Di antara amanat Sapta Wikrama pada poin kelima, kata Dadan, adalah menghidupkan kembali seni budaya yang beragam dalam ranah Bhnineka Tunggal Ika berdasarkan nilai kerukunan, kedamaian, toleransi, empati, gotong royong, dan keunggulan dalam seni, budaya dan ilmu pengetahuan. 

“Pada amanat keenema, Sapta Wikrama adalah memanfaatkan teknologi informasi dan komunikasi untuk mengembangkan gerakan Islam Nusantara. Produksi film ini adalah salah satu upaya memanfaatkan media film untuk itu,” jelasnya. 

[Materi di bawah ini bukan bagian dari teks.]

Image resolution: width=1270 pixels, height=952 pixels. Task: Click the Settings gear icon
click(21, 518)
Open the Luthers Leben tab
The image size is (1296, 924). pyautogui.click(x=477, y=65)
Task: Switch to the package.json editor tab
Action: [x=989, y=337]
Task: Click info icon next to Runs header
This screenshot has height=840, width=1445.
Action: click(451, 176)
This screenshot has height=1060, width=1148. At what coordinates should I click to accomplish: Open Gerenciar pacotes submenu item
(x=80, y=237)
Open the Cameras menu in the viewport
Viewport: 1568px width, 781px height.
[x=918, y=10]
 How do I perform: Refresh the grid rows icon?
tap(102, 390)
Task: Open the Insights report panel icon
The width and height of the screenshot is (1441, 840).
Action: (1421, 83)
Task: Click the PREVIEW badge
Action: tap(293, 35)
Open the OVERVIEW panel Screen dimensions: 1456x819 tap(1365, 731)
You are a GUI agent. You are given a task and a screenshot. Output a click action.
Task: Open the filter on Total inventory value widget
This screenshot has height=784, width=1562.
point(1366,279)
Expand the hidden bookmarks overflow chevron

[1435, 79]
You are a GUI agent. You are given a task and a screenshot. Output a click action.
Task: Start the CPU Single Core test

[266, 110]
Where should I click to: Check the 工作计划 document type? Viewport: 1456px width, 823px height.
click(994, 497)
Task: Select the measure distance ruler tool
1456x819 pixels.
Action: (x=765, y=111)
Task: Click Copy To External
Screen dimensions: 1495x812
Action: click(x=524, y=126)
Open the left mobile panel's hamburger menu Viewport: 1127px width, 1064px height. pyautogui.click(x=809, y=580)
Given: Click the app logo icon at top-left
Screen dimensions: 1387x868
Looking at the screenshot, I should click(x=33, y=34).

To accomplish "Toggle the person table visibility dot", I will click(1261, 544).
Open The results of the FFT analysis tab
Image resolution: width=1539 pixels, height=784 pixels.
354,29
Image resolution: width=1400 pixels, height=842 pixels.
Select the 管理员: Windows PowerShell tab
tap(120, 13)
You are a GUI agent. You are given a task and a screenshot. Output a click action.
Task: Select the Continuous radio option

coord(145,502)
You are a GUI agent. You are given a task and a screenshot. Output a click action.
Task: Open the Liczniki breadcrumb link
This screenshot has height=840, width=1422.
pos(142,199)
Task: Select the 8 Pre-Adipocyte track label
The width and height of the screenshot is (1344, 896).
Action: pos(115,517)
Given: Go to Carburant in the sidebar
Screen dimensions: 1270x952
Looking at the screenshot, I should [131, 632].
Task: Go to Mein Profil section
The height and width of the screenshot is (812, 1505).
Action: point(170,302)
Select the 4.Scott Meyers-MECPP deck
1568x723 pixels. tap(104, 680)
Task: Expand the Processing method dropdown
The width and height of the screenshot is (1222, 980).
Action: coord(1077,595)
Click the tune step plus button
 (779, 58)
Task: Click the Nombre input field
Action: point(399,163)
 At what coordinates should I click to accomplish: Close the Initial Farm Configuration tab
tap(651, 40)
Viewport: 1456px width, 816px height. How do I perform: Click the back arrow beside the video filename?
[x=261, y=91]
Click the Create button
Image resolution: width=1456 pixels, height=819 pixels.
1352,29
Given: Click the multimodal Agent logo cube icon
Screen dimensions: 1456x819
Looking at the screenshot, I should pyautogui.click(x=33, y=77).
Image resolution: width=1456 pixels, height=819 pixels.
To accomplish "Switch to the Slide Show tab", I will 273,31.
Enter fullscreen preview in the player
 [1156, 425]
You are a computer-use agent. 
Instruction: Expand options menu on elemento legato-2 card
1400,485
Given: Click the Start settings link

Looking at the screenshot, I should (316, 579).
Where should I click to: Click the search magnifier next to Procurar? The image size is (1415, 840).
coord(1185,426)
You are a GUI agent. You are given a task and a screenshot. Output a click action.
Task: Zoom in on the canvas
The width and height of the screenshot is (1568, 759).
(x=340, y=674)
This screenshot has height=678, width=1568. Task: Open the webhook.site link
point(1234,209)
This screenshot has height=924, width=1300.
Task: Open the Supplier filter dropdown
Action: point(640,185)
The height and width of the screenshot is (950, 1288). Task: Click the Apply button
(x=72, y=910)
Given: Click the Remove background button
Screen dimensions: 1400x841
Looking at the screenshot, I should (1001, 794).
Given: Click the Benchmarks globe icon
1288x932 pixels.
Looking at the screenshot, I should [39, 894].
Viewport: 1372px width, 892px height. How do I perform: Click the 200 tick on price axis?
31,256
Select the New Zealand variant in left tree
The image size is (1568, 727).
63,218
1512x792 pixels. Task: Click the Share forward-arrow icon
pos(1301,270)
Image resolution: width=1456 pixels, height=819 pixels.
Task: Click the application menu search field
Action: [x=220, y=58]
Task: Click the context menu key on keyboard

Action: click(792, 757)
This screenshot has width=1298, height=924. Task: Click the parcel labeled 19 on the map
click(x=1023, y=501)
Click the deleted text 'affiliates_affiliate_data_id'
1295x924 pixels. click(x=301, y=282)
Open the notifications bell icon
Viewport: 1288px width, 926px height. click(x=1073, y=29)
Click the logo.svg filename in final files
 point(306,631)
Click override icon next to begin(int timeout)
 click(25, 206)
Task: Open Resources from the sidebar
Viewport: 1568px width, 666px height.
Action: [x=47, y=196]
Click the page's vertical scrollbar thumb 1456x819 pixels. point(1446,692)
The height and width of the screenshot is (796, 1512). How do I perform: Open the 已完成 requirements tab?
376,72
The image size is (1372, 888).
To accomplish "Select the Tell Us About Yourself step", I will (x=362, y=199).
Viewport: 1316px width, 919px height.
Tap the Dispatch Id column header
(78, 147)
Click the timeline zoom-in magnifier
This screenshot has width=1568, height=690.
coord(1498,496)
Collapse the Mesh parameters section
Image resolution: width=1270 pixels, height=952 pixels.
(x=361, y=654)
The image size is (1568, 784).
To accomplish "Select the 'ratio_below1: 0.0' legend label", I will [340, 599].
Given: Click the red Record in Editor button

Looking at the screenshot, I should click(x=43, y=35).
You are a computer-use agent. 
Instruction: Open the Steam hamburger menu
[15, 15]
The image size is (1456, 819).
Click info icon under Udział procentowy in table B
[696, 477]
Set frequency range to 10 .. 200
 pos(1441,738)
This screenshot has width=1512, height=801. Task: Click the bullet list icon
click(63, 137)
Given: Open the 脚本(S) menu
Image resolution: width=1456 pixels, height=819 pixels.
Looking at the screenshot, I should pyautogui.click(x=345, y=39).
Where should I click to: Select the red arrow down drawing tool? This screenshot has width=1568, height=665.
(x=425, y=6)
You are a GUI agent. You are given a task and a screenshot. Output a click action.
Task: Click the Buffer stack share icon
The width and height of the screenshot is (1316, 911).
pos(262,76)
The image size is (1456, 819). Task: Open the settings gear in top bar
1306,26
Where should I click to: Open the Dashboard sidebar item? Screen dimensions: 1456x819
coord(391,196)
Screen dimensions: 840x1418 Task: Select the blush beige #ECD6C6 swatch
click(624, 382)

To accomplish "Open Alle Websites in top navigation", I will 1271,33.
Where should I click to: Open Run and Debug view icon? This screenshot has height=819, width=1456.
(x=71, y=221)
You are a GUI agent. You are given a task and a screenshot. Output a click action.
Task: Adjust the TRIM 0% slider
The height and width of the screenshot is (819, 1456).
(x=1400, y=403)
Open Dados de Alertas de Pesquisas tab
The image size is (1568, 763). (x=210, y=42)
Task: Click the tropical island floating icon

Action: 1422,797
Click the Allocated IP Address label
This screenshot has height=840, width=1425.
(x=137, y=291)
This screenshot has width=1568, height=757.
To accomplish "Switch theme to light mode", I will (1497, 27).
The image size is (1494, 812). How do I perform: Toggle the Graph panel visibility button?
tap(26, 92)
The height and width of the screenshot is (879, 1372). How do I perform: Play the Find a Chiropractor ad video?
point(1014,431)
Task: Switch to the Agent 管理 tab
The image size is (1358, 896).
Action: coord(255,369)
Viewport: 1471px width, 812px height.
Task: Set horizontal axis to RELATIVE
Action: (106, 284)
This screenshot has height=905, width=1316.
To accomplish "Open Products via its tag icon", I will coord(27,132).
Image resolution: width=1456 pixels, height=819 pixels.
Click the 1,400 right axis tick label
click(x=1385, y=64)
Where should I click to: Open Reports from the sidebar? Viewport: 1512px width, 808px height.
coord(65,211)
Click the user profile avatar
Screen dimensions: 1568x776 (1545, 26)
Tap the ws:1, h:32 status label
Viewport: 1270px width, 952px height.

Lebih lanjut Dadan Madani menjelaskan, film tersebut diambil dari masa Hindia Belanda yang berupaya membuat komunikasi jarak jauh antara Hindia Belanda dengan Belanda.   

“Film ini berbicara tentang alat komunikasi jarak jauh pada awal abad 20 yang berfungsi untuk saling bertukar informasi dari negara ke negara lain, terkhusus bagi Bangsa Belanda untuk berhubungan secara langsung dengan Hindia Belanda," katanya.    

Berdasarakan sumber yang didapat Lesbumi, sambungnya, radio tersebut diupayakan untuk efektivitas. Karena, hubungan komunikasi dengan menggunakan kabel sangatlah boros. Belanda kemudian pada tahun 1916, memanggila Dr. J.C. de Groot setelah menyelesaikan studinya di HBS, Amerika, dengan disertasinya mengenai komunikasi nirkabel.

Pada peluncuran tersebut hadir budayawan Hawe Setiawan, sutradara May Ramadhan, perwakilan dari PCNU Kabupaten Bandung, dan Lesbumi Kota Bandung.